Cette somme a été entièrement versée dans un fonds spécialement consacré au remboursement de la dette, cela est obligatoire en vertu de la loi sur la réduction de la dette instaurant le Fonds des générations. Ainsi, au sens de cette loi, le gouvernement atteint bel et bien l’équilibre budgétaire, car le solde budgétaire est à zéro une fois les paiements au Fonds des générations effectués.

Depuis 2006, le gouvernement s’est en effet doté d’un véhicule d’épargne obligatoire qui s’appelle le Fonds des générations. Des revenus y sont consacrés chaque année (principalement les redevances hydrauliques et, plus récemment, la majeure part de la taxe sur les boissons alcooliques). Il est impossible pour le gouvernement d’utiliser ces sommes, confiées à la Caisse de dépôt, à une autre fin que la réduction de la dette sans modifier la loi.

Ainsi, au cours des prochaines années, ce sont plusieurs milliards de dollars qui seront versés dans ce fonds pour rembourser la dette publique.

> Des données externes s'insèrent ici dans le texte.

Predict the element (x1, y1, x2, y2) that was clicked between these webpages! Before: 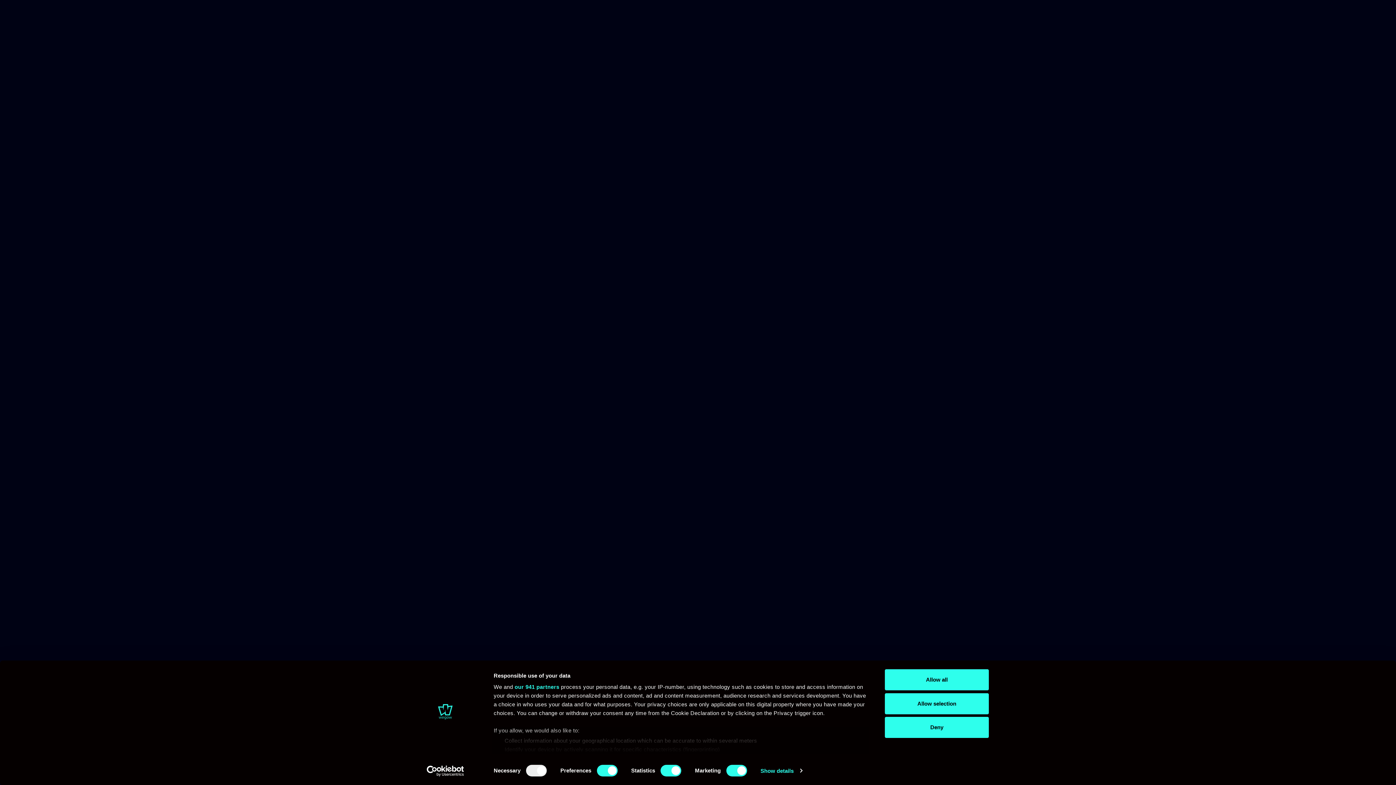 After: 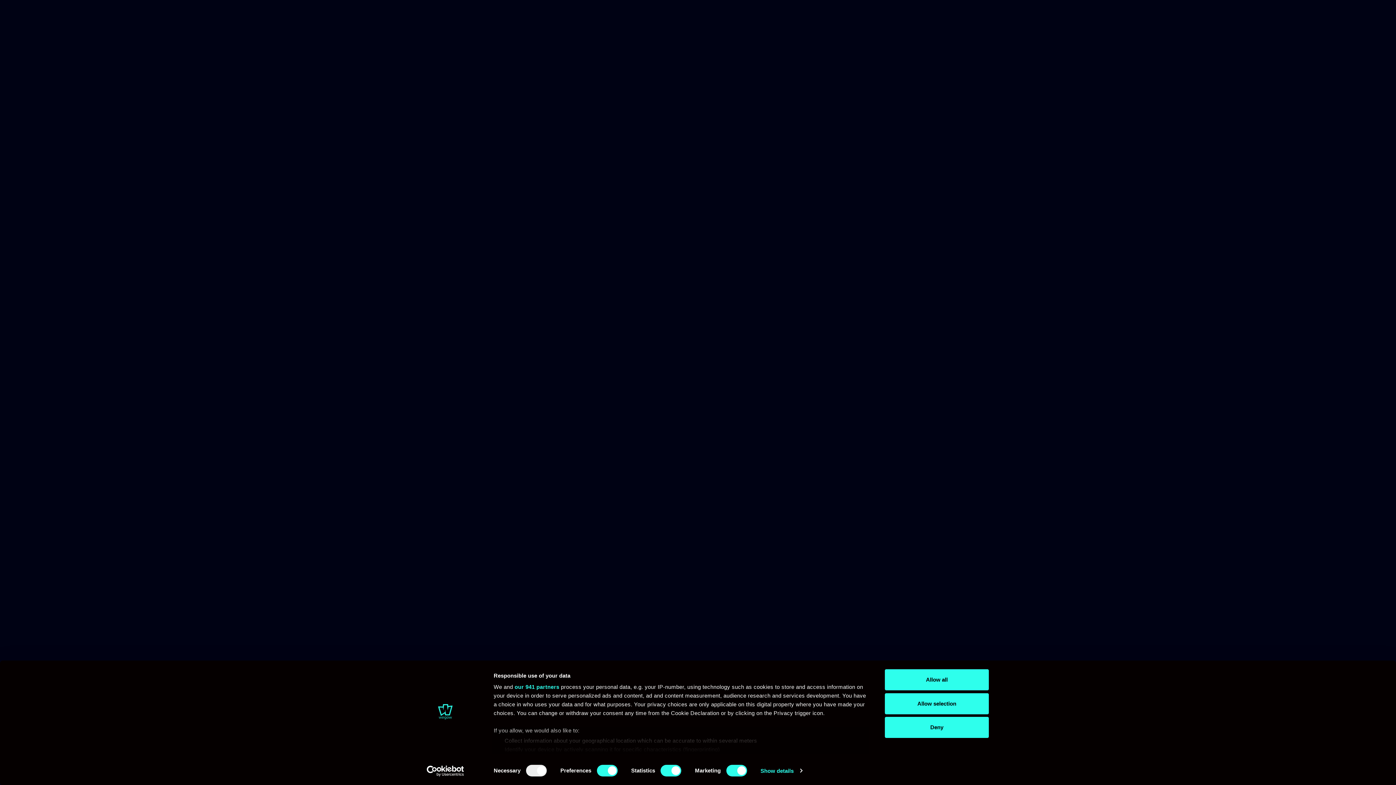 Action: label: Usercentrics Cookiebot - opens in a new window bbox: (413, 765, 477, 776)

En 2016-2017, ce sont près de 2 milliards que les Québécois consacrerons à réduire le poids de la dette, une somme qui va presque doubler d’ici 2020-2021 pour atteindre 3,8 milliards.

Qu’on soit pour ou contre le fait que ces sommes soient consacrées à alléger notre endettement collectif, tous doivent être au courant de la situation, car les sommes sont importantes et cela implique une contribution de tous les Québécois.

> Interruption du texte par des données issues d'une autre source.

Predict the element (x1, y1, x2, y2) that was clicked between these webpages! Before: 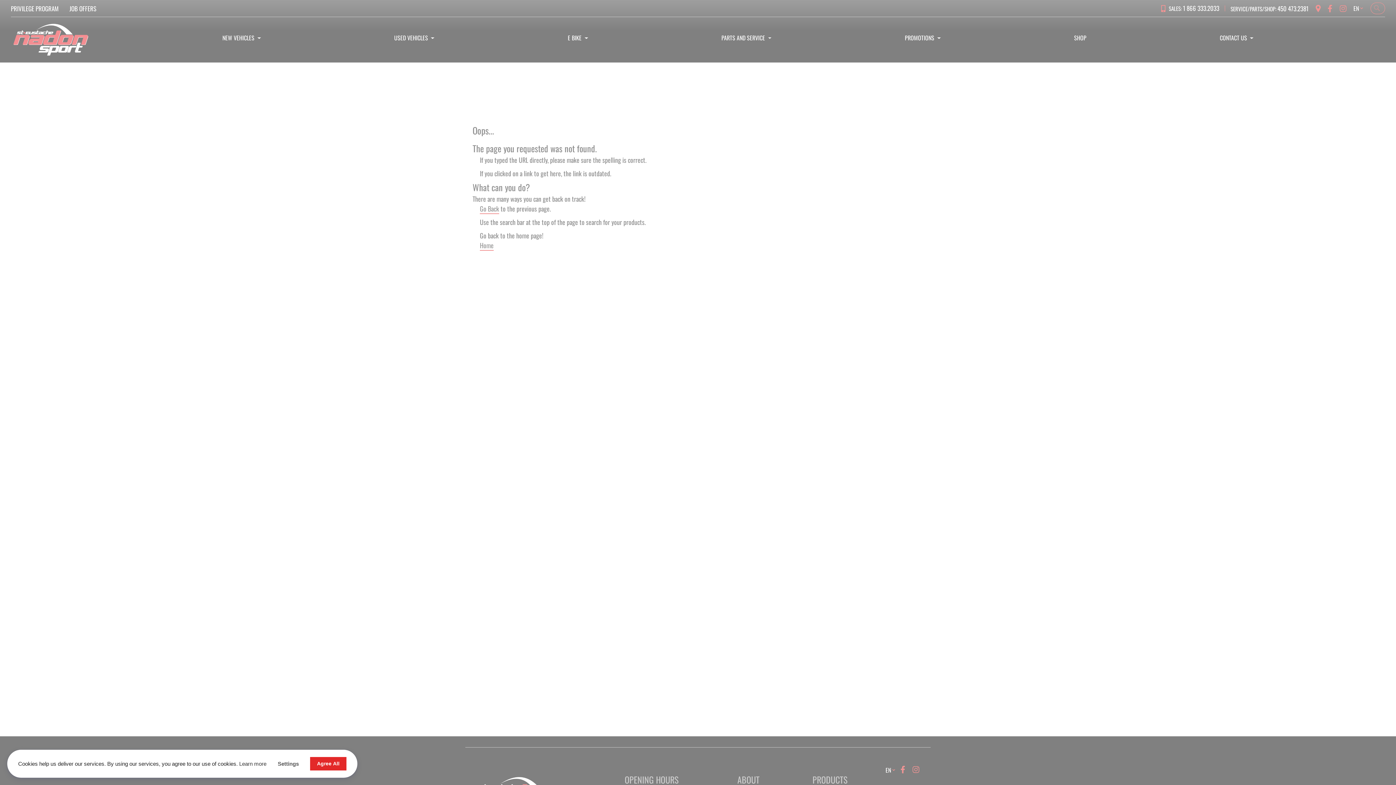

RÉDUIRE LA DETTE ET SES INTÉRÊTS

Alors que le Fonds des générations fêtera ses 10 ans mercredi, une question s’impose : est-ce une bonne idée de se priver de ces sommes qui pourraient servir à financer nos services publics alors que nous sortons de plusieurs années de vache maigre ? Oui, parce que, comme plusieurs études l’ont démontré, à long terme, c’est en réduisant le poids de la dette sur l’économie, et donc les intérêts de plus de 10 milliards que nous payons annuellement, que des sommes importantes pourront être dégagées et réinvesties dans les services et permettre un maintien des services publics lors d’une éventuelle récession.

Comme le Québec s’est beaucoup endetté au cours des dernières décennies, notamment pour améliorer l’état pitoyable de ses infrastructures et pour faire face aux récessions (deux bonnes décisions), le temps est venu de prendre les moyens de diminuer graduellement le poids de la dette.

À cause du vieillissement de la population, la croissance de l’économie du Québec sera dorénavant plus limitée et donc la croissance des revenus sera plus faible qu’elle ne l’a été au cours des dernières décennies.

Dans ce contexte, la seule façon d’assurer la pérennité de nos services publics n’est pas de piger dans le Fonds des générations, ni de réduire les versements qui y sont consacrés, mais plutôt de mettre en place les conditions pour une croissance plus soutenue à long terme. Cela commence par une main-d’œuvre qualifiée, bien formée et innovante qui saura répondre aux besoins d’une société moderne de plus en plus basée sur les technologies avancées.